* _DATA TO USE_
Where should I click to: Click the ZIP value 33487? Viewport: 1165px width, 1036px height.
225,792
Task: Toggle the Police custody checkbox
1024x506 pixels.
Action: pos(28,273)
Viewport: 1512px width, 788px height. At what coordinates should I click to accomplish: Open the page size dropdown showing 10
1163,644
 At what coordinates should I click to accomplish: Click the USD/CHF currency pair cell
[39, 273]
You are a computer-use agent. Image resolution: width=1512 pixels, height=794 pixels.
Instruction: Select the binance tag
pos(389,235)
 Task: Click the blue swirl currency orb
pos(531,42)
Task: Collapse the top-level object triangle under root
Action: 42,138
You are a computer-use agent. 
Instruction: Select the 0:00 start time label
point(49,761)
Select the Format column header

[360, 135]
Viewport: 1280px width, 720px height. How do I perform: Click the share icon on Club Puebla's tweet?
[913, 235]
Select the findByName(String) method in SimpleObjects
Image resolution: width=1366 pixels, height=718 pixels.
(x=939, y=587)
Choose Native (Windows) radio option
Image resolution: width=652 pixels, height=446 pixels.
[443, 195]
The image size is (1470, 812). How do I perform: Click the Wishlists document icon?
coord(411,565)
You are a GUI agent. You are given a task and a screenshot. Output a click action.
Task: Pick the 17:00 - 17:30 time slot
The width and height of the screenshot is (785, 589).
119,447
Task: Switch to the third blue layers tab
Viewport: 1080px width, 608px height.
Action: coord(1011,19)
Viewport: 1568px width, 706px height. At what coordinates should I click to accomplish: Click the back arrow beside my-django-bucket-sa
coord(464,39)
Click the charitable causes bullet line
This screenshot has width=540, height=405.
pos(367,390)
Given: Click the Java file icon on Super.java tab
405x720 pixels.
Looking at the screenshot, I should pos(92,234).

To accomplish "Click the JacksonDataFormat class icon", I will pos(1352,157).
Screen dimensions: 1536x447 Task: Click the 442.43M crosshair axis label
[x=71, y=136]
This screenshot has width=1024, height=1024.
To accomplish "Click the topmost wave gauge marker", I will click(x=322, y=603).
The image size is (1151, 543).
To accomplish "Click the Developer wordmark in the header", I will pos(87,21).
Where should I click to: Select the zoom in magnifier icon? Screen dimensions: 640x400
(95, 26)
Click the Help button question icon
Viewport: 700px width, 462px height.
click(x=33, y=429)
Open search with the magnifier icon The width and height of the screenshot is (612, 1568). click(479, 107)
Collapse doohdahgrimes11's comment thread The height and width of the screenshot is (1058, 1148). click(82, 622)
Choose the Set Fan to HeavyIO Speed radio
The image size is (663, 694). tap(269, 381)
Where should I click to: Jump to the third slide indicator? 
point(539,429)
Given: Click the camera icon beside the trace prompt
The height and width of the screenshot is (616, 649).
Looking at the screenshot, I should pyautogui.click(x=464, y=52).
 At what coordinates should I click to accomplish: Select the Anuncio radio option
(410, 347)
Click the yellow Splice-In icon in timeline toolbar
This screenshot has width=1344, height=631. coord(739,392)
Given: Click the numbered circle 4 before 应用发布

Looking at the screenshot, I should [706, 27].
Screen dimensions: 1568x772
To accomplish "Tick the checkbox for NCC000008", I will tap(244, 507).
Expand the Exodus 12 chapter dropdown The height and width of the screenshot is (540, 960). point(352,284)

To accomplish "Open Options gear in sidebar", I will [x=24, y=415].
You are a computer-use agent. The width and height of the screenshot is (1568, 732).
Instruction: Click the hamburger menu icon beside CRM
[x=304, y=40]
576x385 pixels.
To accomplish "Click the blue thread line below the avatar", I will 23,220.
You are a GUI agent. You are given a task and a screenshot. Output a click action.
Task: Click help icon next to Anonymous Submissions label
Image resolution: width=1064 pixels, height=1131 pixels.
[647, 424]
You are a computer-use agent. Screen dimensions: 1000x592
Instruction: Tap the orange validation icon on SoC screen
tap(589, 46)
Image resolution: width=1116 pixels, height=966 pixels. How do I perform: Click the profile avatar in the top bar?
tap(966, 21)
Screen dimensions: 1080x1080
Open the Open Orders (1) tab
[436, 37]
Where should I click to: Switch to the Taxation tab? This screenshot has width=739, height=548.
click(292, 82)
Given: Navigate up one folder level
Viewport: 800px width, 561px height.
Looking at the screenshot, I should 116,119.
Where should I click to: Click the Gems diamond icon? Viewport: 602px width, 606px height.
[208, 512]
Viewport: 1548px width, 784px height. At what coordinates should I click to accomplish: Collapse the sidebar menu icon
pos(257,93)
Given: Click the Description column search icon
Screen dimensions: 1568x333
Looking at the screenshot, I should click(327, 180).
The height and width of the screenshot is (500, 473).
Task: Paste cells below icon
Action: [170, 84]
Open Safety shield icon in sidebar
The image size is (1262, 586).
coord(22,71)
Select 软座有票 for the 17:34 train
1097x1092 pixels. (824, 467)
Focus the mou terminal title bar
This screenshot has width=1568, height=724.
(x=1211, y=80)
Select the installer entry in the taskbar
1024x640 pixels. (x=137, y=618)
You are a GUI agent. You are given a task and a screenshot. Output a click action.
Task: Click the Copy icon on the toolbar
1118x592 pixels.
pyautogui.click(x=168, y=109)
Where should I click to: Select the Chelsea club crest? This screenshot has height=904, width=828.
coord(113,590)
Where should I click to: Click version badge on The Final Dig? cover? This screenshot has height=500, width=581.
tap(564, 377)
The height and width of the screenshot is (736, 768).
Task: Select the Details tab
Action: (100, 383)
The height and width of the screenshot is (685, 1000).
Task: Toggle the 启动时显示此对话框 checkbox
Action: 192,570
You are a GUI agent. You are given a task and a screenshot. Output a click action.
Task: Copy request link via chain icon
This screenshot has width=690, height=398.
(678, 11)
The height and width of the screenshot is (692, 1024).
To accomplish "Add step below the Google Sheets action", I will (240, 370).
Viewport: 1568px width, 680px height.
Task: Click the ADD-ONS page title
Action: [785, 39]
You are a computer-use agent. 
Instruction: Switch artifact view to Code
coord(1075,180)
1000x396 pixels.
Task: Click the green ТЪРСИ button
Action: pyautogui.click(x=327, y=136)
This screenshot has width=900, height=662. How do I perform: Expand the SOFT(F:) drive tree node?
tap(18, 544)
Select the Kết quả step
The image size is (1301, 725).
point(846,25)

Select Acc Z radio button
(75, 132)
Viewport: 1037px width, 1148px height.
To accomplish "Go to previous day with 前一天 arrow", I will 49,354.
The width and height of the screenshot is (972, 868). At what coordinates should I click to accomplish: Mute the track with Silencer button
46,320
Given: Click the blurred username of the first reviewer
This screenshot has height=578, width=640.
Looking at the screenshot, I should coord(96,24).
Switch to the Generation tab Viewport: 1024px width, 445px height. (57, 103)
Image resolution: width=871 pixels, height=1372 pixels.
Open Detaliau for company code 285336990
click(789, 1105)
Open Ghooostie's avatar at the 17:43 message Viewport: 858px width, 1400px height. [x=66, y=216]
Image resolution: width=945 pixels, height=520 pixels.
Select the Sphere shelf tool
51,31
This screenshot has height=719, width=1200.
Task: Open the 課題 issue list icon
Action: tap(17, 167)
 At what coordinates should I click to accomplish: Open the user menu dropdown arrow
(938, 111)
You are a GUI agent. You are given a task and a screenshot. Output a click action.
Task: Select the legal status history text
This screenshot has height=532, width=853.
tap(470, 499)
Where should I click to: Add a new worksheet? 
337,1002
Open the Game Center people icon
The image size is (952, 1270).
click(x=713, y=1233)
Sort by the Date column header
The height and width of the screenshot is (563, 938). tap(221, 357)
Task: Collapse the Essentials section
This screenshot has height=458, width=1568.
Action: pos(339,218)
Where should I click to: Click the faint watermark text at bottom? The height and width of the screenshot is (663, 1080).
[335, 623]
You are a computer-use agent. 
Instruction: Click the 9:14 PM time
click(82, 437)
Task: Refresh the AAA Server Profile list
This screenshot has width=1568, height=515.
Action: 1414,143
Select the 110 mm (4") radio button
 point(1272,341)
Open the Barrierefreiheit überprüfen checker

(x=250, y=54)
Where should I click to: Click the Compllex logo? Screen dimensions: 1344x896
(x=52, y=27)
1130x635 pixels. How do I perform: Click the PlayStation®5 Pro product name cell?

* _WHAT YOU HAVE TO DO_
Write out exactly those lines running from the line with "Where should I click to: Click the Compllex" to the end of the data above, the first and last included.

* _EXERCISE RESPONSE_
Where should I click to: Click the Compllex logo? Screen dimensions: 1344x896
(x=52, y=27)
1130x635 pixels. How do I perform: Click the PlayStation®5 Pro product name cell?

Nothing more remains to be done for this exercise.